IMPORTANT: iRODS 4.3.2 has built-in support for GenQuery2. DO NOT install packages or binaries produced by this project on 4.3.2+ servers.
An experimental re-implementation of the iRODS GenQuery parser.
This project exists as a means for allowing the iRODS community to test the implementation and provide feedback so that the iRODS Consortium can produce a GenQuery parser that is easy to understand, maintain, and enhance all while providing a syntax that mirrors standard SQL as much as possible.
Once stable, the code will be merged into the iRODS server making it available with future releases of iRODS.
If you use this project, please consider providing feedback through issues and/or discussions. We want to hear from you :-)
- Enforces the iRODS permission model
- Logical AND, OR, and NOT
- Grouping via parentheses
- SQL CAST
- SQL GROUP BY
- SQL aggregate functions (e.g. count, sum, avg, etc)
- Per-column sorting via ORDER BY [ASC|DESC]
- SQL FETCH FIRST N ROWS ONLY (LIMIT offered as an alias)
- Metadata queries involving different iRODS entities (i.e. data objects, collections, users, and resources)
- Operators: =, !=, <, <=, >, >=, LIKE, BETWEEN, IS [NOT] NULL
- SQL keywords are case-insensitive
- Federation is supported
- Escaping of single quotes
- Bytes encoded as hexadecimal
- Groups are not fully supported
- Cannot resolve tickets to data objects and collections using a single query
- Integer values must be treated as strings, except when used for OFFSET, LIMIT, FETCH FIRST N ROWS ONLY
This project provides an API Plugin, a Rule Engine Plugin, and an iCommand upon successfully compiling it.
- irods-dev(el)
- irods-runtime
- irods-externals-boost
- irods-externals-fmt
- irods-externals-json
- irods-externals-nanodbc
- irods-externals-spdlog
- openssl development libraries
- flex 2.6.1
- bison 3.0.4
You may need to install rpm-build for Almalinux 8.
The steps for building the package are:
mkdir build
cd build
cmake /path/to/git/repo
ninja package # Or, make -j package
So far, this implementation has only run on Ubuntu 20.04 and Almalinux 8.
The following interface is not stable and may change over time.
- API Number: 1000001
- Input:
query_string
: A GenQuery2 string.zone
: The name of the zone to execute the query in. If null, the query is executed in the local zone.sql_only
: An integer which instructs the API plugin to return SQL without executing it.
- Output: A JSON string (i.e. an array of array of strings) or iRODS error code.
In order to use the microservices, you'll need to enable the Rule Engine Plugin.

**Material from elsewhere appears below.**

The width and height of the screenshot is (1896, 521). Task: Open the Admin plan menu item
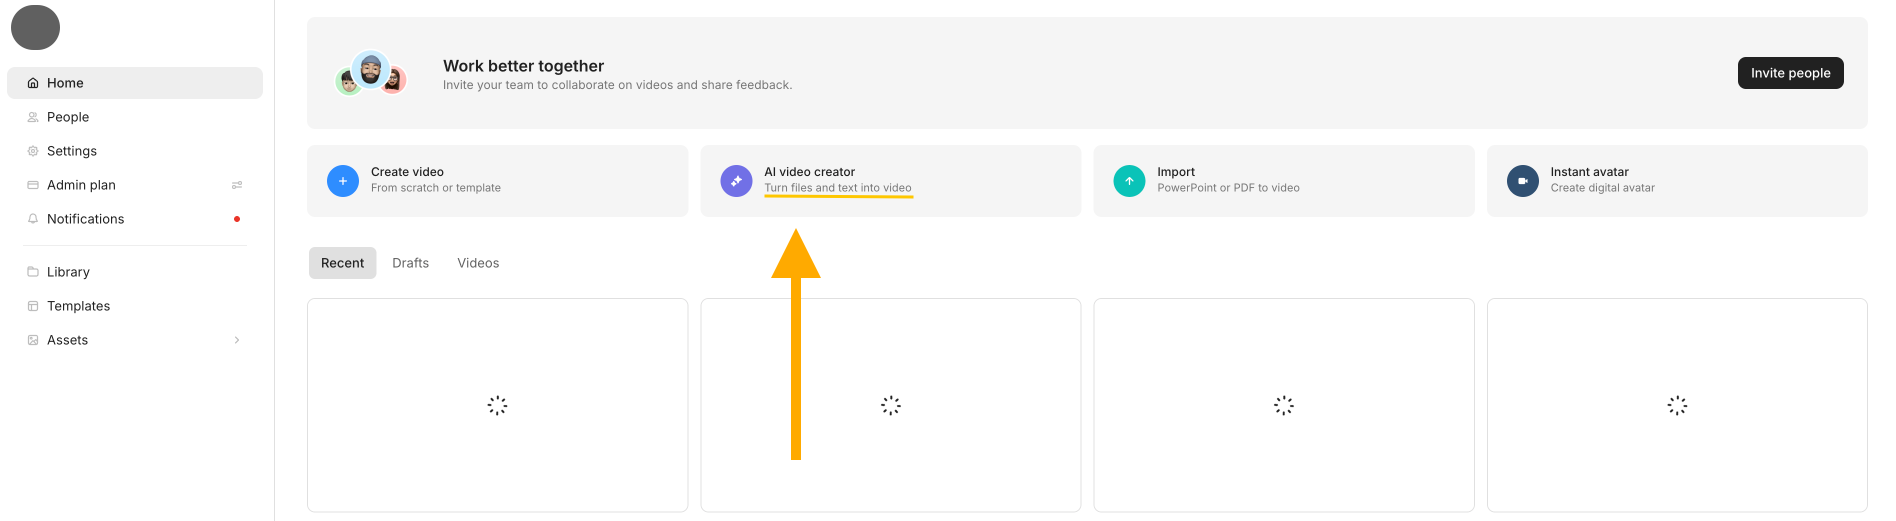81,185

In your server_config.json file, insert the following inside of the rule_engines stanza:
{
"instance_name": "irods_rule_engine_plugin-genquery2-instance",
"plugin_name": "irods_rule_engine_plugin-genquery2",
"plugin_specific_configuration": {}
}
With that in place, you now have access to several microservices. Below is an example demonstrating their use via the iRODS Rule Language.

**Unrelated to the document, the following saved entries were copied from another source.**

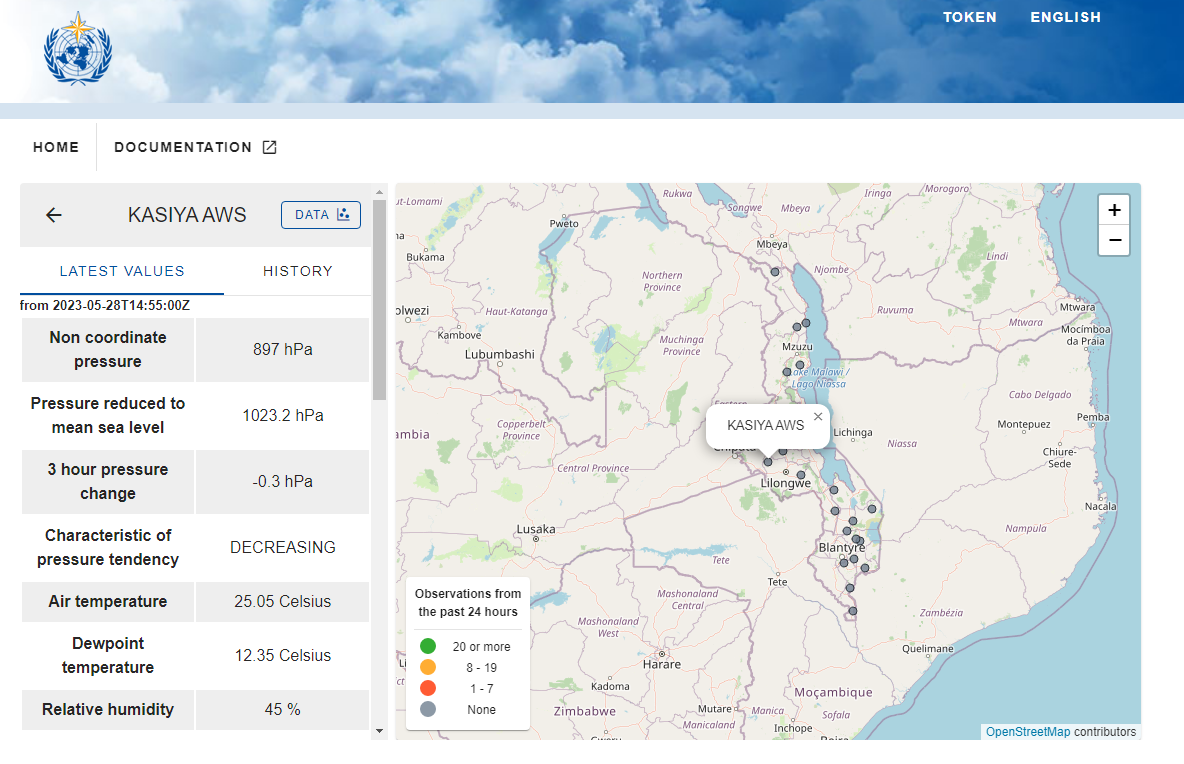Open the English language selector
Image resolution: width=1184 pixels, height=764 pixels.
(1065, 17)
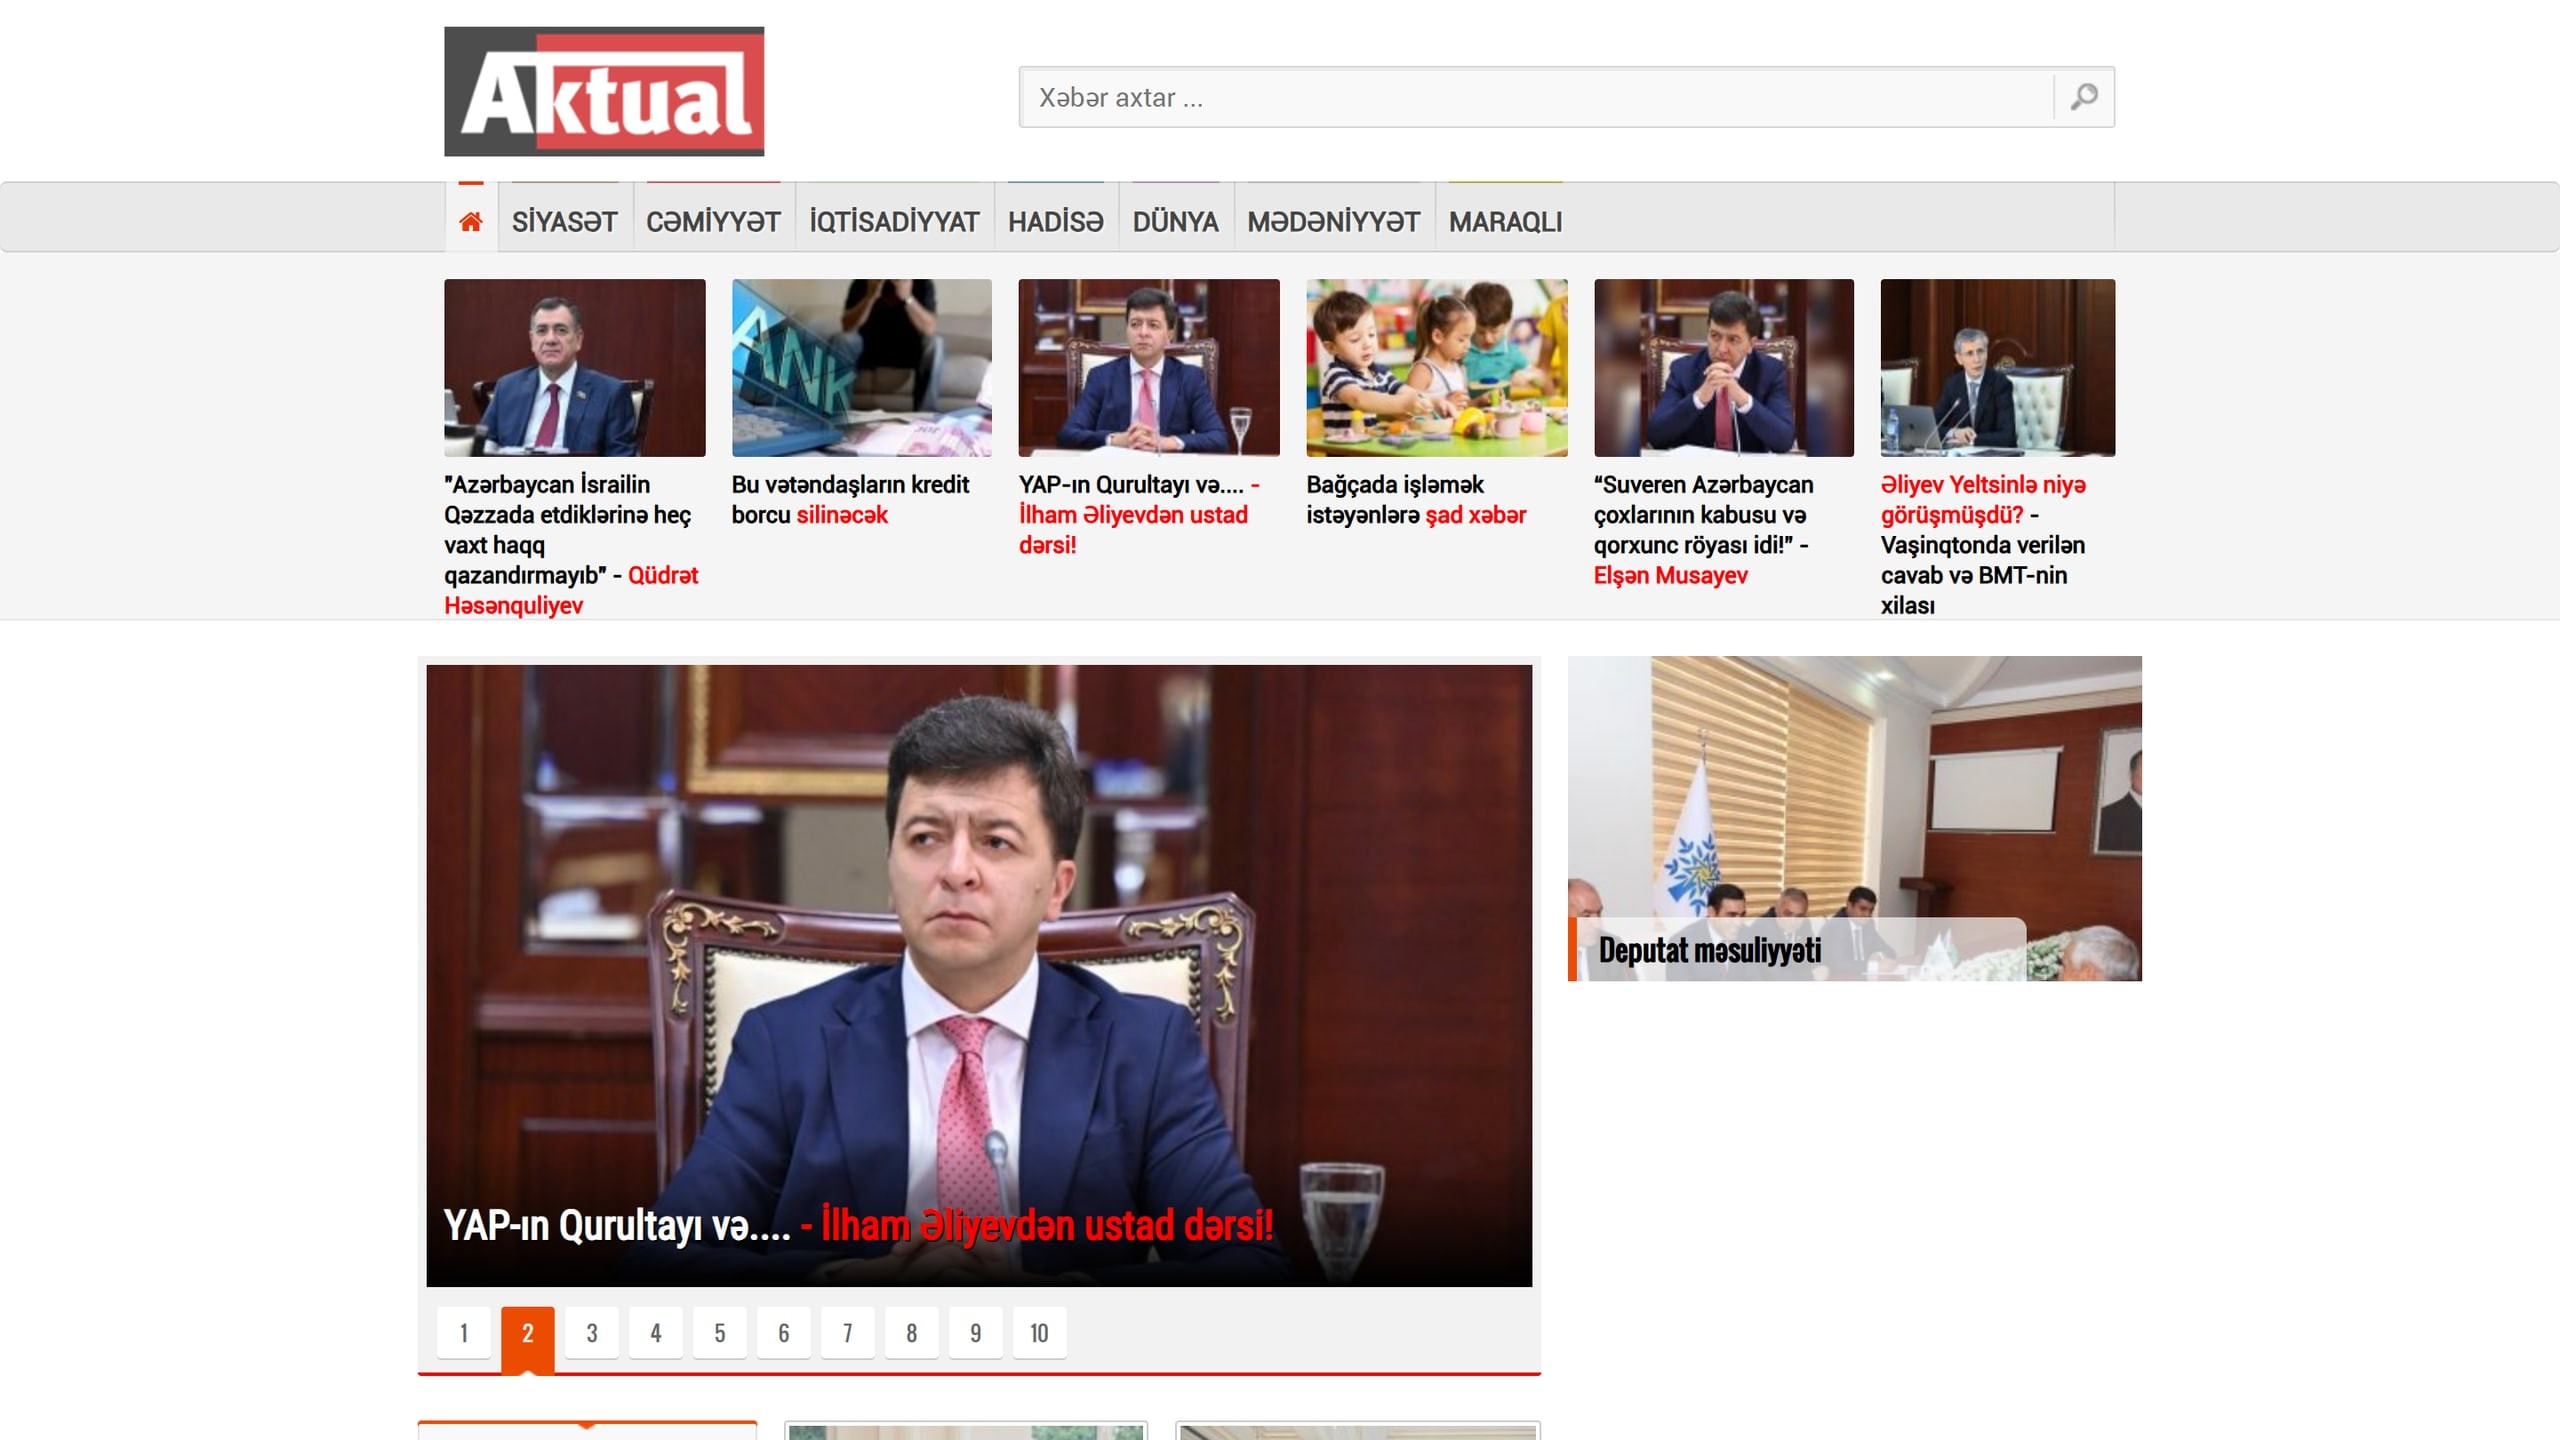Click the Aktual logo
Viewport: 2560px width, 1440px height.
pyautogui.click(x=604, y=91)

Let the following rule exist in /etc/irods/core.re
.
genquery2_test_rule()
{
# Execute a query. The results are stored in the Rule Engine Plugin.

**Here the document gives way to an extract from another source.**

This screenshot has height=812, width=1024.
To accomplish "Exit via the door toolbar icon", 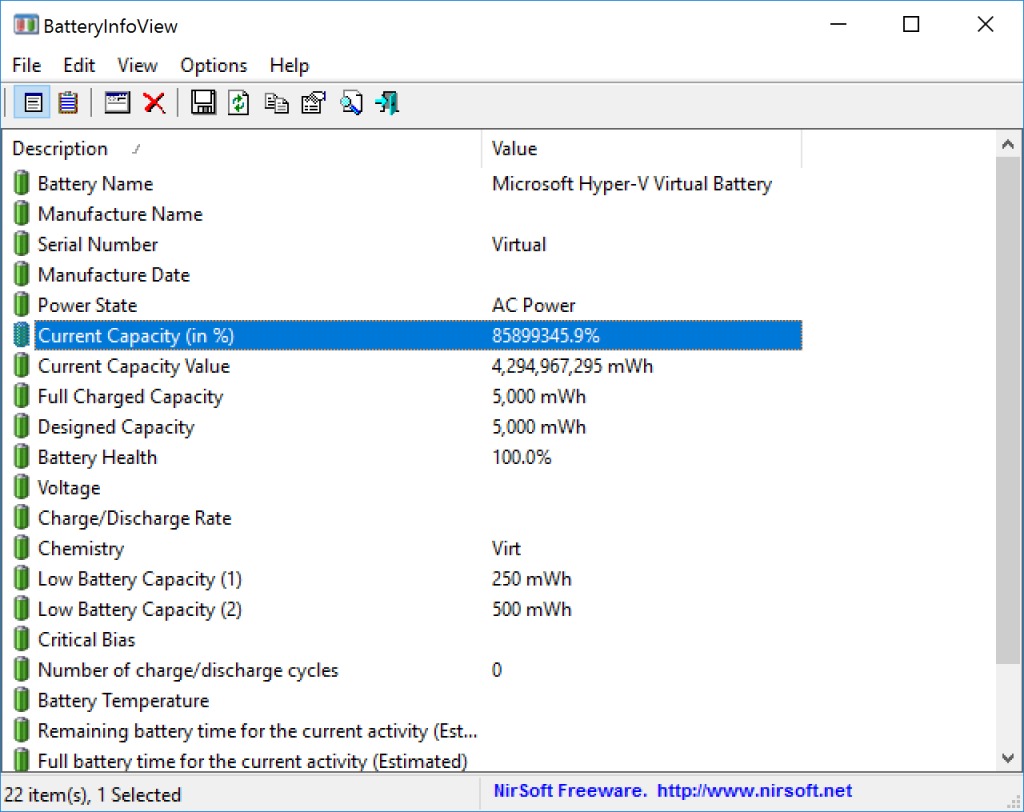I will pos(387,101).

genquery2_execute(*handle, "select COLL_NAME, DATA_NAME order by DATA_NAME desc limit 1");
# Iterate over the results.
while (errorcode(genquery2_next_row(*handle)) == 0) {
genquery2_column(*handle, '0', *coll_name); # Copy the COLL_NAME into *coll_name.
genquery2_column(*handle, '1', *data_name); # Copy the DATA_NAME into *data_name.
writeLine("stdout", "logical path => [*coll_name/*data_name]");
}
# Free any resources used. This is handled for you when the agent is shut down as well.
genquery2_destroy(*handle);
}
We can run the rule using the following:
irule -r irods_rule_engine_plugin-irods_rule_language-instance genquery2_test_rule '*handle=%*coll_name=%*data_name=' ruleExecOut
iquery
is a very simple iCommand which allows users to run GenQuery2 queries from the command line.
This tool is not designed as a replacement for iquest
. It was designed for testing so it lacks several features.
iquery <query_string>
The command returns a JSON string on success.
If there's an error, it is printed to the terminal as is. Error information is NOT guaranteed to return as a JSON string.
See the help text for additional options and information.
iquery -h
NOTE: You can pipe the results to jq
(if installed) so that they are easy to read.
# List all data objects and collections the user has access to.
iquery "select COLL_NAME, DATA_NAME"
# List all replicas the user has access to.
iquery "select no distinct DATA_ID, COLL_NAME, DATA_NAME, DATA_REPL_NUM"
# List all data objects which exist in the following resource hierarchies.
iquery "select COLL_NAME, DATA_NAME where DATA_RESC_HIER in ('demoResc', 'pt;repl;ufs0', 'otherResc')"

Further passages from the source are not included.